Hoje é o Dia Internacional da Mulher e algumas pessoas irão comprar-nos flores. A esses digo: dêem-nos outras coisas, por favor. Oportunidades iguais, progressão de carreira, lugar de fala, paridade em todos os sectores da nossa existência, a certeza da nossa segurança e integridade física e mental. Dêem-nos a possibilidade de viver em paz, sem o fantasma da violência psicológica ou sexual.

Não desvalorizem as mulheres nem façam pouco da necessidade – urgente – de mantermos uma defesa pela causa das mulheres. Não gostam da palavra Feminismo? É tão importante quanto a palavra Justiça. Porque a vida das mulheres, no mundo em geral, em Portugal em particular, é tudo menos fácil ou justa.

A paridade salarial está prevista para daqui a 132 anos. No tempo das minhas bisnetas. Os lugares de topo nas instituições, privadas ou públicas, são ocupados minoritariamente por mulheres. Variadíssimos estudos, sobre a conciliação entre a vida profissional e a vida familiar, provam que as mulheres trabalham mais horas e são prejudicadas, profissionalmente, por terem de assegurar tarefas domésticas, relacionadas com os filhos ou com pessoas que têm ao seu cuidado (a maioria dos cuidadores informais são mulheres). As mulheres portuguesas gastam o triplo do tempo em trabalho não renumerado, uma das taxas mais altas da Europa. Um estudo indica que 77,8% se “sentem” responsáveis por lavar a roupa e assegurar outras tarefas. Onde estão os homens e a sua capacidade de dividir tarefas, de se responsabilizarem pelo trabalho doméstico e familiar? Pois.
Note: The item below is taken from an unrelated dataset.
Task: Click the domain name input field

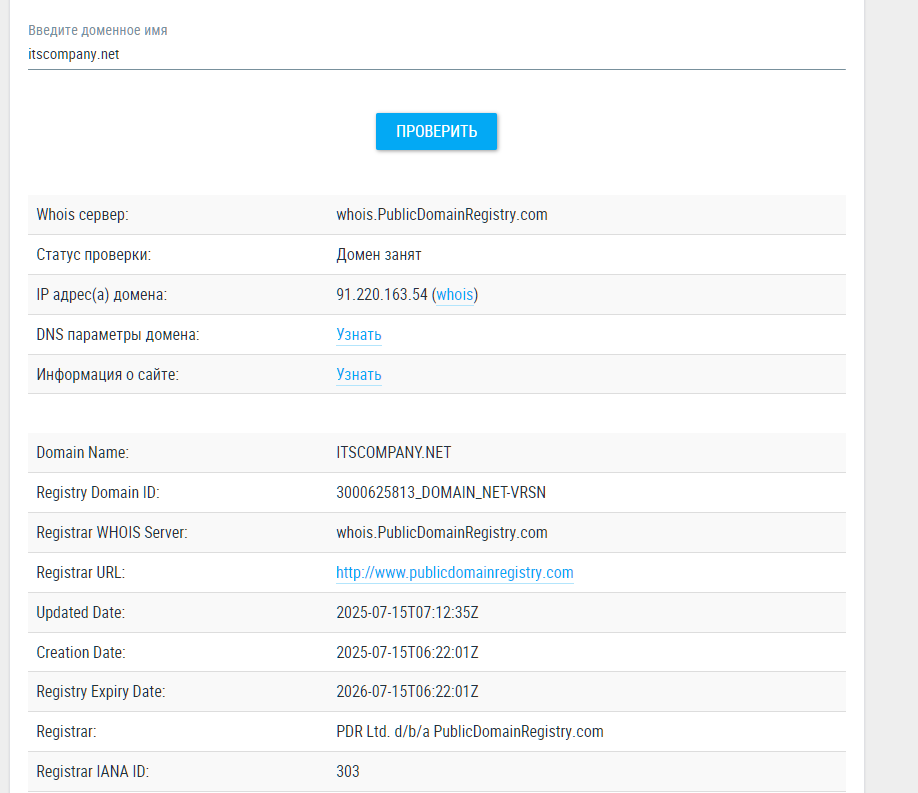Action: click(436, 55)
As mulheres portuguesas recebem, em média, menos 20% de ordenado do que um homem. Em números, isto significa que levam menos 2o0 euros para casa. Isto porque, em 2020, no caso de grandes grupos profissionais, a remuneração média mensal de base dos homens foi de 1104,49 € e a das mulheres foi de 957,50 €; e a remuneração média mensal dos homens foi de 1344,54€, enquanto a das mulheres se ficou por 1128,35 €. Nos quadros superiores, a diferença é de 700 euros. Não deixa de ser curioso que as mulheres constituam a maioria dos licenciados no nosso país, que tenham melhor rendimento escolar e que, apesar disso, os quadros superiores não as prefiram. Por ser mulher ganha-se menos? Sim.

Em 2021, o registo de denúncias de violência doméstica, da Polícia de Segurança Pública e da Guarda Nacional Republicana, foi superior a 26 mil. 75% das vítimas são do sexo feminino. A cada vinte minutos, em Portugal, é feita uma denúncia. Quantas existem por fazer? Deixo-vos a pergunta e podem extrapolar.

E é por isso, e por tantas outras coisas, que o feminismo continua a precisar de ser uma causa e não apenas das mulheres. Querer a paridade – os mesmos direitos e oportunidades independentemente do género – é uma causa pertinente e necessária, cujo objectivo é o de promover uma vida melhor. Para muitos, uma vida melhor para as mulheres significa uma perda de poder para os homens. Há uma cultura de domínio e de preponderância, uma cultura de poder associada ao patriarcado. O que será que os homens temem quando as mulheres têm poder? Será a sua independência?

Em 1926, Virginia Woolf escreveu um conjunto de conferências a serem proferidas numa universidade exclusivamente feminina. Mais tarde, as mesmas foram compiladas num livro intitulado "Um quarto só para si". Nesse volume, a escritora reivindicava a necessidade de um espaço físico que fosse só seu – se quiserem, o clássico escritório atribuído aos homens com a mesma facilidade com que se atribuía, e ainda atribui, a cozinha às mulheres – e um rendimento financeiro que permitisse às mulheres ter a sua independência. Passaram-se quase cem anos desde que Virginia Woolf escreveu sobre esta necessidade. A maioria das mulheres, em Portugal e no mundo, não tem um quarto só para si, não tem a sua independência financeira, não tem tempo para si, nem vive em segurança, porque a violência doméstica é um monstro que a sociedade se recusa a eliminar. Posto isto, perguntem-se: faz sentido ser feminista? Infelizmente, faz todo o sentido. Por essa razão, o feminismo fica-vos bem, acreditem.

Pratiquem-no pelas gerações atuais e as futuras.